Türkiye’de 1950’lerde çok partili sisteme geçildikten sonra Afrika ile ilişkilerin yükseldiği gözleniyor. Bu kapsamda 1950-1960 arası Libya, Tunus, Fas, Sudan ve Gana; 1960-1970 arası daha çok Batı Afrika ülkelerinin oluşturduğu ancak içinde Cezayir ve Zambiya gibi farklı alt bölgesel sistemde yer alan on bir Afrika ülkesinin yer alması dikkat çekiyor. 1970-1980 arası Orta Afrika ve Doğu Afrika ülkelerinin çoğunlukta olduğu on Afrika ülkesi, 1980-1990 arası Ekvator Ginesi ve Botsvana, Esvatini Krallığı (Svaziland) ve Lesotho olmak üzere üç Güney Afrika ülkesi ve 1990-1998 arası ise Eritre, Güney Afrika Cumhuriyeti, Orta Afrika Cumhuriyeti, Seyşeller ve Namibya olmak üzere altı Afrika ülkesi ile ilişki kurulduğu biliniyor. Dolayısıyla Cumhuriyet tarihinin ilk yıllarında Afrika ile diplomatik ilişkilerin oldukça sınırlı olduğu dikkat çekiyor. Daha açık ifade etmek gerekirse 1923-1950 arasında iki ülke ile kurulan ilişkilerden sonra 1950-1998 arasında otuz altı ülke ile diplomatik ilişkiler oluşturulmuştur. Bununla birlikte Türkiye’nin özellikle 1960 ve 1970’lerde Kıbrıs davası kapsamında yaşadığı sorunlar, dış politikada çeşitlendirme yoluna gitmesine sebep olmuştu. Özellikle Türkiye’nin 1963’te gerçekleşen Kanlı Noel ve 1975’te uygulanan silah ambargosu arası dönemde, on bir Afrika ülkesi ile diplomatik ilişki tesis etmesi, dış politikada çeşitlendirmeye yönelik somut adımlar olarak öne çıkıyor. Ancak 1980’de yaşanan darbe ve Türkiye’nin iç siyasetinde yaşanan olumsuz gelişmeler, dış politikaya da etki etmiş ve 1980 sonrası dönemde Afrika ile diplomatik ilişkilerin önceki otuz yıla kıyasla azaldığı ve daha düşük bir ivmede devam ettirildiği dikkat çeken bir diğer konu.
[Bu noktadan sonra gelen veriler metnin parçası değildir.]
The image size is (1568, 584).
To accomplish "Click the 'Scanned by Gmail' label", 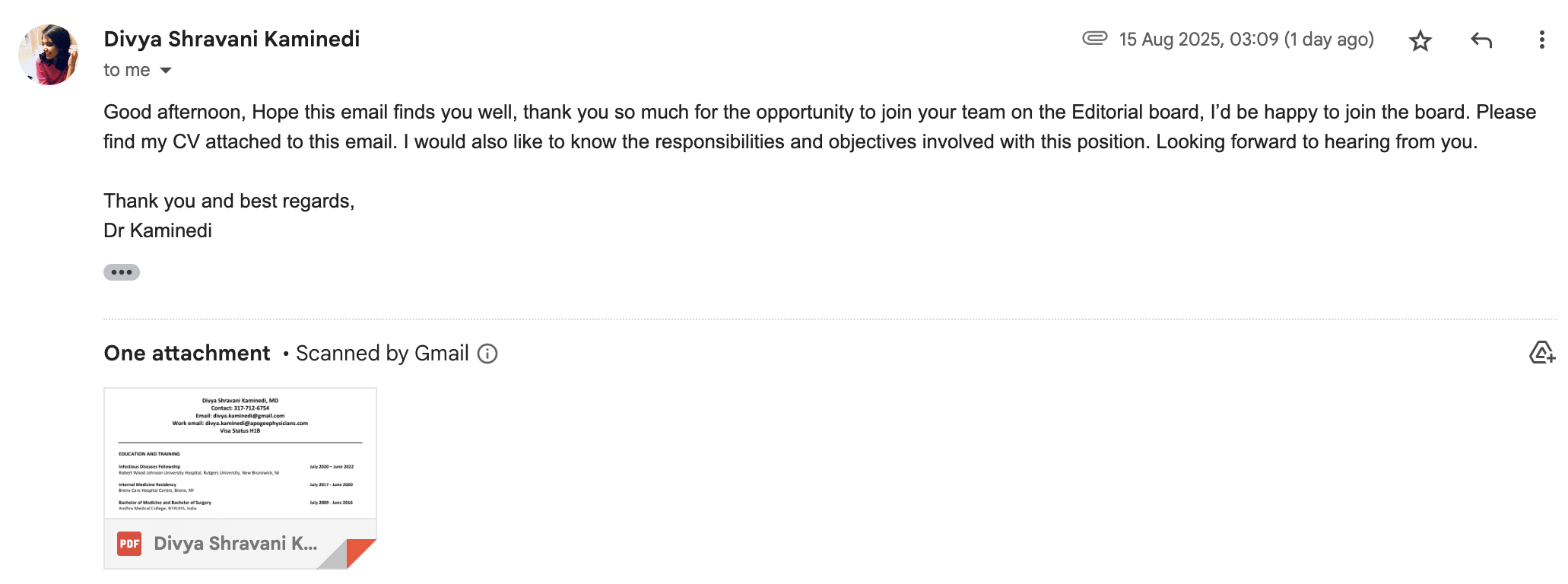I will coord(382,354).
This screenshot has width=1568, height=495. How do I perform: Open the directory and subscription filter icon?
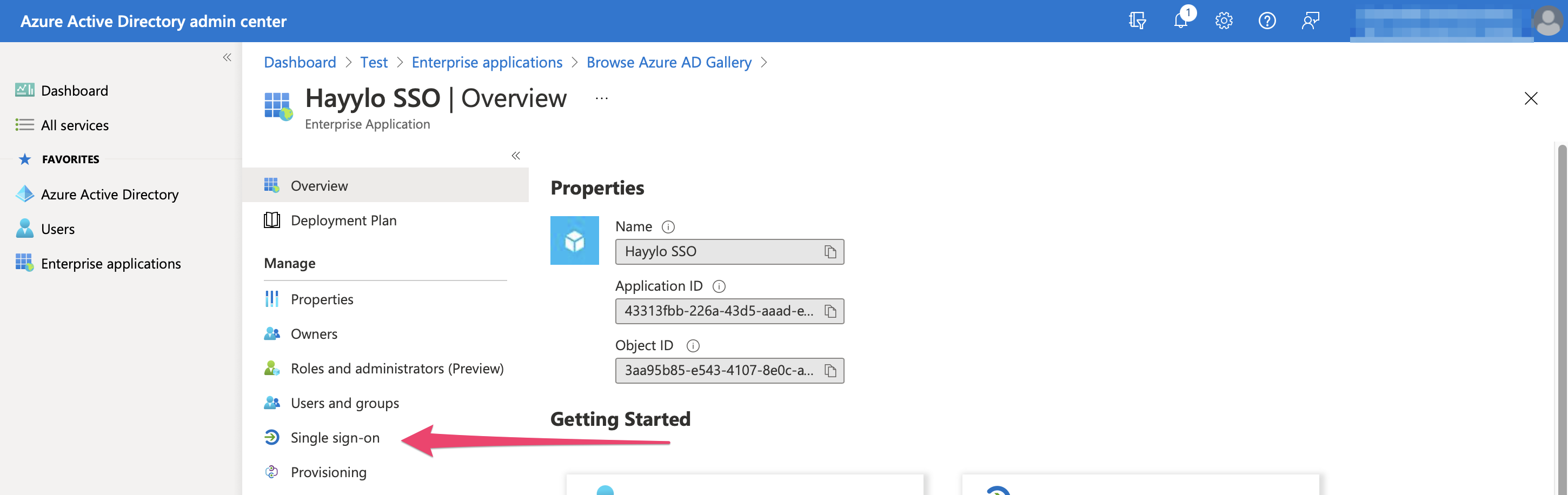click(1137, 21)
Afrika ile İlişkilerde Kırılma Noktası
1998, Türkiye’nin Afrika’ya Açılım Eylem Planı’nı devreye almasından dolayı önemli bir kırılma noktası olarak verilebilir. Dış politikada Afrika’ya yönelik bir vizyon ortaya koyan Türkiye, bu planla özellikle ticari ve ekonomik alanlarda ilgisini artırmıştı. Ancak 1990’larda Türkiye iç siyasetinde yaşanan ekonomik ve siyasal istikrarsızlıkların yanı sıra terör sorunu dış politikada ortaya konan bu vizyonun uygulanmasının önünde büyük engeller olarak yer almıştı. Nitekim siyasi açıdan 1990’larda Türkiye’de on bir hükümet ve on dört dışişleri bakanı görev yapmıştı. Böylesi bir dönemde, dış politikada bir vizyon ortaya konsa da istikrarlı bir şekilde uygulanması oldukça zordu. Ancak her ne kadar istenen seviyeye ulaşılamasa da Türkiye’nin Afrika konusunda ortaya bir vizyon ve çerçeve koyması açısından bu Eylem Planı oldukça önemli bir yere sahip olmuştur.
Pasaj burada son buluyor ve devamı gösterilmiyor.